The Perl Toolchain Summit needs more sponsors. If your company depends on Perl, please support this very important event.

NAME

File::Tabular - searching and editing flat tabular files

SYNOPSIS

  use File::Tabular;
  my $f = new File::Tabular($filename);

  my $row = $f->fetchrow;
  print $row->{field1}, $row->{field2};

  $row = $f->fetchrow(where => 'someWord');
  $row = $f->fetchrow(where => 'field1 > 4 AND field2 >= "01.01.2001"');
  $row = $f->fetchrow(where => qr/some\s+(complex\s*)?(regex|regular expression)/i);

  $f->rewind;
  my $rows = $f->fetchall(where => 'someField =~ ^[abc]+');
  print $_->{someField} foreach @$rows;

  $f->rewind;
  $rows = $f->fetchall(where => '+field1:someWord -field2:otherWord',
                       orderBy => 'field3, field6:num, field5:-alpha');

  $f->rewind;
  my $hashRows = $f->fetchall(where   => 'foo AND NOT bar',
                              key     => 'someField');
  print $hashRows->{someKey}{someOtherField};

  # open for updates, and remember the updates in a journal file
  $f = new File::Tabular("+<$filename", {journal => ">>$journalFile"});

  # updates at specific positions (line numbers)
  $f->splices(4  => 2, undef,   # delete 2 lines from position 4
              7  => 1, {f1 => $v1, f2 => $v2, ...}, # replace line 7
              9  => 0, { ...},   # insert 1 new line at position 9
              22 => 0, [{...}, {...}, ...] # insert several lines at pos. 22
              ...
              -1 => 0, [{...}, {...}, ...] # append at the end
           );

  # shorthand to add new data at the end
  $f->append({f1 => $v1, f2 => $v2, ...});
  # same thing, but use the "Hash::Type" associated to the file
  $f->append($f->ht->new($v1, $v2, ...)); 


  $f->clear;                    # removes all data (but keeps the header line)

  # updates at specific keys, corresponding to @keyFields
  $f->writeKeys({key1 => {f1 => $v1, f2 => $v2, ...}, # add or update
                 key2 => undef,                       # remove 
                 ...
                 }, @keyFields);


  # replay the updates on a backup file
  my $bck = new File::Tabular("+<$backupFile");
  $bck->playJournal($journalFile);

  # get info from associated filehandle
  printf "%d size, %d blocks", $f->stat->{size}, $f->stat->{blocks};
  my $mtime = $f->mtime;
  printf "time last modified : %02d:%02d:%02d", @{$mtime}{qw(hour min sec)};

DESCRIPTION

A tabular file is a flat text file containing data organised in rows (records) and columns (fields).

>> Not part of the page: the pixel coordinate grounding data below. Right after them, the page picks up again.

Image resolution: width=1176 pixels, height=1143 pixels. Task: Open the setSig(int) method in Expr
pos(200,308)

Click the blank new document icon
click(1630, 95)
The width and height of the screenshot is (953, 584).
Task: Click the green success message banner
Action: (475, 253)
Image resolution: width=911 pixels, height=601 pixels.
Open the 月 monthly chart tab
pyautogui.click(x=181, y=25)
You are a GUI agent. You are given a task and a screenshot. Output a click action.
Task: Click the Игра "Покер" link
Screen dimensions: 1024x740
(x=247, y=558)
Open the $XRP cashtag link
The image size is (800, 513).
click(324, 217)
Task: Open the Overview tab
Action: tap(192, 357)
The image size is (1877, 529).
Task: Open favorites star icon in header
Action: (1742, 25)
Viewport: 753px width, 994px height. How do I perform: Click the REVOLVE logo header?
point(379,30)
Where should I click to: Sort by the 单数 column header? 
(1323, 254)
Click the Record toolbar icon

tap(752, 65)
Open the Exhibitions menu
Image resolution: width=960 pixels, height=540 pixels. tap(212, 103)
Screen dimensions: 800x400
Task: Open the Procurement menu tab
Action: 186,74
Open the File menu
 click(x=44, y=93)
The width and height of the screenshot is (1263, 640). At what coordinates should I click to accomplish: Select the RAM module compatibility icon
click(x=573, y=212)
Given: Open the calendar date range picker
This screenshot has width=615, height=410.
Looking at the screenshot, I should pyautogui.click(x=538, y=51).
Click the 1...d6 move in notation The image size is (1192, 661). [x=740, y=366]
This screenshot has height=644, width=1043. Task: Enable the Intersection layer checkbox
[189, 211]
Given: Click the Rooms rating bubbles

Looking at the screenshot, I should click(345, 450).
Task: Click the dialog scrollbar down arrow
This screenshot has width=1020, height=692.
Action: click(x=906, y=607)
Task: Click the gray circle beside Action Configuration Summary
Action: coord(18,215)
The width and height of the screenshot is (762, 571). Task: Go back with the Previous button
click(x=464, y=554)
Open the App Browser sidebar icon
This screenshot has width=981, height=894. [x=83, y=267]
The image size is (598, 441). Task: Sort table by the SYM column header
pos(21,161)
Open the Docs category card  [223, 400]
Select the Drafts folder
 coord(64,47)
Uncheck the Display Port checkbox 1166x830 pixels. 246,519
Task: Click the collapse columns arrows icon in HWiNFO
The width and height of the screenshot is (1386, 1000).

This module provides database-like functionalities for managing tabular files : retrieving, searching, writing, autonumbering, journaling. However, unlike other modules like DBD::CSV, it doesn't try to make it look like a database : rather, the API was designed specifically for work with tabular files. Instead of SQL, search queries are specified in a web-like fashion, with support for regular expressions and cross-field searches. Queries are compiled internally into perl closures before being applied to every data record, which makes it quite fast.

Write operations take a list of modifications as argument; then they apply the whole list atomically in a single rewrite of the data file.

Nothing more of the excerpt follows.